Collected data entries
=== Begin Enclosure ===
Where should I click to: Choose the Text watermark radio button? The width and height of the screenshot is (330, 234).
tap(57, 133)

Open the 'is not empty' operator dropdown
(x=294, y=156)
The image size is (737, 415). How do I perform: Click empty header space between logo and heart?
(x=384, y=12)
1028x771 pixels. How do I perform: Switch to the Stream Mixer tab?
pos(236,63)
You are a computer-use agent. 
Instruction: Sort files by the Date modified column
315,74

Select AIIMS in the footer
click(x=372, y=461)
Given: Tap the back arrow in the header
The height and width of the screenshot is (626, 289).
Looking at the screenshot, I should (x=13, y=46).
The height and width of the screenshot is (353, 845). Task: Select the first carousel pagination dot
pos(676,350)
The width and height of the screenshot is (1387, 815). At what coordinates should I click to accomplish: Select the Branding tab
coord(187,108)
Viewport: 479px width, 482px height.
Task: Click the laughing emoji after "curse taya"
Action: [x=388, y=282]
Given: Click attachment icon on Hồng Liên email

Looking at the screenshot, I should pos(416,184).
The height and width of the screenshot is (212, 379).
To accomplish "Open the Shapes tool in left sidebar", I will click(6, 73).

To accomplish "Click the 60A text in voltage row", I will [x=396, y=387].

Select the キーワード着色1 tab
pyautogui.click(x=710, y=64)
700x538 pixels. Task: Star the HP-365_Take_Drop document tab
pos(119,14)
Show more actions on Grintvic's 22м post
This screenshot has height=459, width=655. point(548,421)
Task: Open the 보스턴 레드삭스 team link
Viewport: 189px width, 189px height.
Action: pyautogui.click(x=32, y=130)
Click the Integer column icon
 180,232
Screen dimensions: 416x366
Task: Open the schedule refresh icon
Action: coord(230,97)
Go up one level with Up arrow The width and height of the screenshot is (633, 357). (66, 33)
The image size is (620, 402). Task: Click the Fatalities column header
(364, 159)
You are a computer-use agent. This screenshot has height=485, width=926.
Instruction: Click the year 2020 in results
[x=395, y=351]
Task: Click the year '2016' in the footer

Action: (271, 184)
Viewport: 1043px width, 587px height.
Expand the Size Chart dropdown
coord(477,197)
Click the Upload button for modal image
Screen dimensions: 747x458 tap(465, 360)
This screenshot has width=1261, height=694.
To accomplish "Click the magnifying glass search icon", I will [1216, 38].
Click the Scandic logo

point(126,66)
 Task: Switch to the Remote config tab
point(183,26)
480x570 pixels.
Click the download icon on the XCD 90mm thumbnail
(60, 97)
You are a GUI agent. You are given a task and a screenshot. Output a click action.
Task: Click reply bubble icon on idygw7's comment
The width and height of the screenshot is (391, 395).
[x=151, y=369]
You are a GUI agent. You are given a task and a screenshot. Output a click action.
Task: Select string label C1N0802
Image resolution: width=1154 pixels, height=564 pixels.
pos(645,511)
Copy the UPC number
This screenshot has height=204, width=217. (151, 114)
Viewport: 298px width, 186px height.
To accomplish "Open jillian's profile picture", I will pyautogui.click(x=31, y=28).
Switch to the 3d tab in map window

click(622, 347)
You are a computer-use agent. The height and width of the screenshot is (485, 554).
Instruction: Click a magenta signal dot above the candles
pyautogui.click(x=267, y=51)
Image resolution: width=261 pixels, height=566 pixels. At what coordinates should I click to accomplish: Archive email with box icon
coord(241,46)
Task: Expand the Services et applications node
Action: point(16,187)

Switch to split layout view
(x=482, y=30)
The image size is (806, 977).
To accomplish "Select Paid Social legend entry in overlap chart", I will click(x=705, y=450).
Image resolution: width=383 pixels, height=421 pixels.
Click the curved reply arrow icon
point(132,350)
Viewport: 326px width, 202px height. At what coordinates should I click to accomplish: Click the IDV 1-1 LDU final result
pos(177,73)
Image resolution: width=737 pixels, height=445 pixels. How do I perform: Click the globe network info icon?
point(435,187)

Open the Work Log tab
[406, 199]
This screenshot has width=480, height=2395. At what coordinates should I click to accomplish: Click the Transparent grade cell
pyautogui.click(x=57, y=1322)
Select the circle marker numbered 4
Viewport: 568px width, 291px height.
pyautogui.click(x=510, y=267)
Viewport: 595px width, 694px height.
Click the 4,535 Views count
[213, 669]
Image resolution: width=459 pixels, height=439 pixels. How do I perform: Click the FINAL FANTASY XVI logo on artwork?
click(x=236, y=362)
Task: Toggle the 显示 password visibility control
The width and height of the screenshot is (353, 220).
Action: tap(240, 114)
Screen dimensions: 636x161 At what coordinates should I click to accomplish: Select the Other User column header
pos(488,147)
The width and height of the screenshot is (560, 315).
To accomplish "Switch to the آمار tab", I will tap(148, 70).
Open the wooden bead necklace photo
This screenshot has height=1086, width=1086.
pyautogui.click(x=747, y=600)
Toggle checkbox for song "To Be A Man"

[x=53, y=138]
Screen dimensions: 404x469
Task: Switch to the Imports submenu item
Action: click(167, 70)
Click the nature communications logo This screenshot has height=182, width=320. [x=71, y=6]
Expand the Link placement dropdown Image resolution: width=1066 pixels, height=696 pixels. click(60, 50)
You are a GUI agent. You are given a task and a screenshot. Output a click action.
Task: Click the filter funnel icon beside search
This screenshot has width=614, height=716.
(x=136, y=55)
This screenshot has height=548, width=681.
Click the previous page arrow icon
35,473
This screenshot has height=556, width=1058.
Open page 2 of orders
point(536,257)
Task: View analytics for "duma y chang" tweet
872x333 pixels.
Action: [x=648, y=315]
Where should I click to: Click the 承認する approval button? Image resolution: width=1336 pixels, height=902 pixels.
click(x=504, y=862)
=== End Enclosure ===
[Directions] Within the entries above, report how many lines contain the word "computer"; the figure is all that is wanted.

[Solution to the problem] 3